(Saved data entries)
---------------
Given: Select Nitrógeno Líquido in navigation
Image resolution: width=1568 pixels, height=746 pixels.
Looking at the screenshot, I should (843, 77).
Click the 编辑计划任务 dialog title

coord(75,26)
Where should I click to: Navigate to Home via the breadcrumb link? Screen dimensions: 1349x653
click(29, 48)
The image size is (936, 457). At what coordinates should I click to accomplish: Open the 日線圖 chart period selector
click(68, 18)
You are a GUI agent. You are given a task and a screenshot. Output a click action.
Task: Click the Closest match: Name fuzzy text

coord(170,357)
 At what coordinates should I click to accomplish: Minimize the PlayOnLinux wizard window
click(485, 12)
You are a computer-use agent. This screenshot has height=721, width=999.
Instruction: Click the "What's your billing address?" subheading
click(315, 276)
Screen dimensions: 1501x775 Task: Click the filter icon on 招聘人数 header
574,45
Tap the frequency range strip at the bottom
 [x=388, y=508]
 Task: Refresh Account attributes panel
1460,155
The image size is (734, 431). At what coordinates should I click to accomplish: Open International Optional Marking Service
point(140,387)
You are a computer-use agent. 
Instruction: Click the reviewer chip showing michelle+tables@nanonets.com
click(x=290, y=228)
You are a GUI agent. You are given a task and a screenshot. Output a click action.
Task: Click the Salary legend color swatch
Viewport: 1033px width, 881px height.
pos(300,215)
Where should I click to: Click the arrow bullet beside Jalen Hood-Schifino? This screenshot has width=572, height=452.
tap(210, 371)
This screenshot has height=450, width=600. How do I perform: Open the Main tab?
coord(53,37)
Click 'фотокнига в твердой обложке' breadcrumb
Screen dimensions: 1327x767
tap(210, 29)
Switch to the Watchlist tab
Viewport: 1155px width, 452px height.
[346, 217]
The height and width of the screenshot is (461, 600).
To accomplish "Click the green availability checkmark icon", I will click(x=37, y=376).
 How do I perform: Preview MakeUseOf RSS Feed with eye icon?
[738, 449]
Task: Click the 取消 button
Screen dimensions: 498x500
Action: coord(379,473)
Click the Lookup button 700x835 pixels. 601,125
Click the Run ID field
---------------
To complete this exercise, set down every line above exactly once more.

Given: Select Nitrógeno Líquido in navigation
Image resolution: width=1568 pixels, height=746 pixels.
Looking at the screenshot, I should (843, 77).
Click the 编辑计划任务 dialog title

coord(75,26)
Where should I click to: Navigate to Home via the breadcrumb link? Screen dimensions: 1349x653
click(29, 48)
The image size is (936, 457). At what coordinates should I click to accomplish: Open the 日線圖 chart period selector
click(68, 18)
You are a GUI agent. You are given a task and a screenshot. Output a click action.
Task: Click the Closest match: Name fuzzy text

coord(170,357)
 At what coordinates should I click to accomplish: Minimize the PlayOnLinux wizard window
click(485, 12)
You are a computer-use agent. This screenshot has height=721, width=999.
Instruction: Click the "What's your billing address?" subheading
click(315, 276)
Screen dimensions: 1501x775 Task: Click the filter icon on 招聘人数 header
574,45
Tap the frequency range strip at the bottom
 [x=388, y=508]
 Task: Refresh Account attributes panel
1460,155
The image size is (734, 431). At what coordinates should I click to accomplish: Open International Optional Marking Service
point(140,387)
You are a computer-use agent. 
Instruction: Click the reviewer chip showing michelle+tables@nanonets.com
click(x=290, y=228)
You are a GUI agent. You are given a task and a screenshot. Output a click action.
Task: Click the Salary legend color swatch
Viewport: 1033px width, 881px height.
pos(300,215)
Where should I click to: Click the arrow bullet beside Jalen Hood-Schifino? This screenshot has width=572, height=452.
tap(210, 371)
This screenshot has height=450, width=600. How do I perform: Open the Main tab?
coord(53,37)
Click 'фотокнига в твердой обложке' breadcrumb
Screen dimensions: 1327x767
tap(210, 29)
Switch to the Watchlist tab
Viewport: 1155px width, 452px height.
[346, 217]
The height and width of the screenshot is (461, 600).
To accomplish "Click the green availability checkmark icon", I will click(x=37, y=376).
 How do I perform: Preview MakeUseOf RSS Feed with eye icon?
[738, 449]
Task: Click the 取消 button
Screen dimensions: 498x500
Action: coord(379,473)
Click the Lookup button 700x835 pixels. 601,125
Click the Run ID field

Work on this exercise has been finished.